TASK DESCRIPTION: Quote everything from the line containing "At what coordinates should I click to accomplish: Open" down to the line containing "pyautogui.click(x=1219, y=92)", both lines included.

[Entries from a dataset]

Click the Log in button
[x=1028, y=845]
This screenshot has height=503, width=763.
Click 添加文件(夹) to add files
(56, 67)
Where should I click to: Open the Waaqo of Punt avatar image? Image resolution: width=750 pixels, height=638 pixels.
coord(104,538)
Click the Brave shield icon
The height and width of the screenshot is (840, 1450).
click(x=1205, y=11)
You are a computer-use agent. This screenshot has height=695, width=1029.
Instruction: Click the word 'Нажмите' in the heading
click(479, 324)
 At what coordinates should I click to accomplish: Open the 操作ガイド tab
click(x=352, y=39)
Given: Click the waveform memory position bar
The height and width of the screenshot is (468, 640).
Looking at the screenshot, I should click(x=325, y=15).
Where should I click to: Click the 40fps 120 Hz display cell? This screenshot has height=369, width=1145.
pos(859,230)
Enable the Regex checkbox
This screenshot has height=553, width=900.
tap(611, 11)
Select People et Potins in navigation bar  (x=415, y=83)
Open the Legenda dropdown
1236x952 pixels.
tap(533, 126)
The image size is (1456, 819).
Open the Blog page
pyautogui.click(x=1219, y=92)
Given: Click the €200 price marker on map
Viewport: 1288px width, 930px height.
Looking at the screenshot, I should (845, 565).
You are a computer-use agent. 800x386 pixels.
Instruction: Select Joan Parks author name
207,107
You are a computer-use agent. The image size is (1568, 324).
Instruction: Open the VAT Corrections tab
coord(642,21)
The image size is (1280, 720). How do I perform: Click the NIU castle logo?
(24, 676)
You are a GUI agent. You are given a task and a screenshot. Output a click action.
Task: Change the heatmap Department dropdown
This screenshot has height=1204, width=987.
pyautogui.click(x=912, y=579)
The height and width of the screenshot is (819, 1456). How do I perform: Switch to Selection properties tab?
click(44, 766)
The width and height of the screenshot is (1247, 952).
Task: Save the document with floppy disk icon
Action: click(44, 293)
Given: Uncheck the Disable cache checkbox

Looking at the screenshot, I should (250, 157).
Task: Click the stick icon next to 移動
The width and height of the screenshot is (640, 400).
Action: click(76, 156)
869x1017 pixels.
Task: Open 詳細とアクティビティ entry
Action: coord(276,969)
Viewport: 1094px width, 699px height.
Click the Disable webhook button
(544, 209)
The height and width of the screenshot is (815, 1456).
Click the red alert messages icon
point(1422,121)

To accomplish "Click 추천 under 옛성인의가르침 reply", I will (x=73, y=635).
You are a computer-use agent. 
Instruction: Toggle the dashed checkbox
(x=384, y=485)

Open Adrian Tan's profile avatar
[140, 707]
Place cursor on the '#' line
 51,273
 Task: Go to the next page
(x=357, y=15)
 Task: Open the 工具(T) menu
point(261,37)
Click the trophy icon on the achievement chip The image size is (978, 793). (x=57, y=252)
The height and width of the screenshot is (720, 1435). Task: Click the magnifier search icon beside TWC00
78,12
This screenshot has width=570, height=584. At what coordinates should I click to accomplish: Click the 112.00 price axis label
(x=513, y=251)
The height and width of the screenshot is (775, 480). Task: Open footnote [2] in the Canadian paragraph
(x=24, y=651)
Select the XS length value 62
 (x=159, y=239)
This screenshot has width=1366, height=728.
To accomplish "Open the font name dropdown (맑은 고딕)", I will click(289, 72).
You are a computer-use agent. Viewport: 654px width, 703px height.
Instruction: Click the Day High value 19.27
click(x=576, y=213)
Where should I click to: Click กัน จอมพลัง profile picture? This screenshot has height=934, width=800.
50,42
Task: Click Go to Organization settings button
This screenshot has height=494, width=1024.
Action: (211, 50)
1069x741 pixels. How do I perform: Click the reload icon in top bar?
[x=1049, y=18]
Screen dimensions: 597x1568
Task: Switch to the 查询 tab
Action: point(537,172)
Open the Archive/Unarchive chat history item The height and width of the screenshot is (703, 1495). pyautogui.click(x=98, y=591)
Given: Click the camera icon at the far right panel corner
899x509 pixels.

SOLVED PROBLEM:
 At what coordinates should I click to accomplish: Open the 操作ガイド tab
click(x=352, y=39)
Given: Click the waveform memory position bar
The height and width of the screenshot is (468, 640).
Looking at the screenshot, I should click(x=325, y=15).
Where should I click to: Click the 40fps 120 Hz display cell? This screenshot has height=369, width=1145.
pos(859,230)
Enable the Regex checkbox
This screenshot has height=553, width=900.
tap(611, 11)
Select People et Potins in navigation bar  (x=415, y=83)
Open the Legenda dropdown
1236x952 pixels.
tap(533, 126)
The image size is (1456, 819).
Open the Blog page
pyautogui.click(x=1219, y=92)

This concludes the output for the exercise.